Share some insight into the reference process with your candidate. How important are references in their overall hiring process? How many references are required? How will references be contacted – via phone or online process? When will they be required? How quickly will feedback be needed? Help your candidate understand expectations.
Tip #2: Make sure candidates choose the right references.
Okay. You know mothers, spouses, and BFFs are out. Hopefully, so does your candidate. Still, there’s more to reference selection than simply any “manager, colleague, or direct report.” Because you understand what the hiring manager is really looking for, you can counsel your candidate on identifying which references will likely be able to speak to job-specific capabilities.
Tip #3: Identify any internal references.
Ask candidates about any connections they may within the hiring organization. If it’s someone who can speak to a candidate’s abilities, it’s worth asking for a reference.
Tip #4: Make sure candidates prepare their references.
For hiring managers, nothing says “I don’t really care about this job” than reaching a reference who has no idea why they’re calling. Make sure your candidates contact their references prior to submitting their names to a hiring manager. At the very least, candidates should seek permission from their references before handing out their contact information. Better yet, well-prepared candidates will tell their references about the position they’re applying for and ask them if they can provide positive and relevant information. Candidates should never assume references will be happy to respond. Some may genuinely not feel comfortable making a recommendation. Counsel your candidates to have a back-up plan in place to avoid delays.
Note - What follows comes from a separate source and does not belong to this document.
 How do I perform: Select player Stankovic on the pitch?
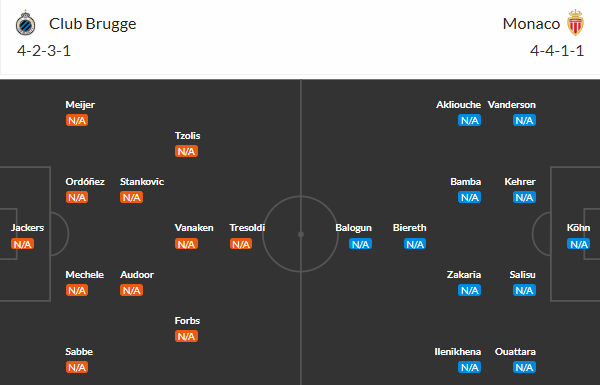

Tip #5: Speaking of contact information…
Handing out-of-date or confusing contact information to a hiring manager isn’t likely to reflect well on your candidate’s “attention to detail.” Make sure your candidates provide at least two ways a hiring manager can reach a reference—office phone, mobile, and email, are all good sources (with their references’ permission, of course). Your candidate should be helping the hiring manager reach a reference quickly.
Tip #6: Counsel your candidates to keep their lists of references up to date.
Relationships wax and wane. References are no different. Make sure your candidates understand that a reference from a job they held five years ago might not be the best choice. Your candidate should know who is still an enthusiastic supporter.
Tip #7: Sometimes a candidate will need to look farther.
Recent graduates, people entering the workforce after a long break, or people who are making a career change will likely not have a solid list of references at the ready. Family and friends are still out of the question, but you can get creative. Recent grads should still have close relationships with former professors or leaders of any volunteer projects they handled. Re-entry candidates have often completed job-specific training that might yield good references. Candidates who are making a career change will likely have good references who will need to be coached about which skills are transferable to the new position.
Make every candidate a pro at managing the reference process.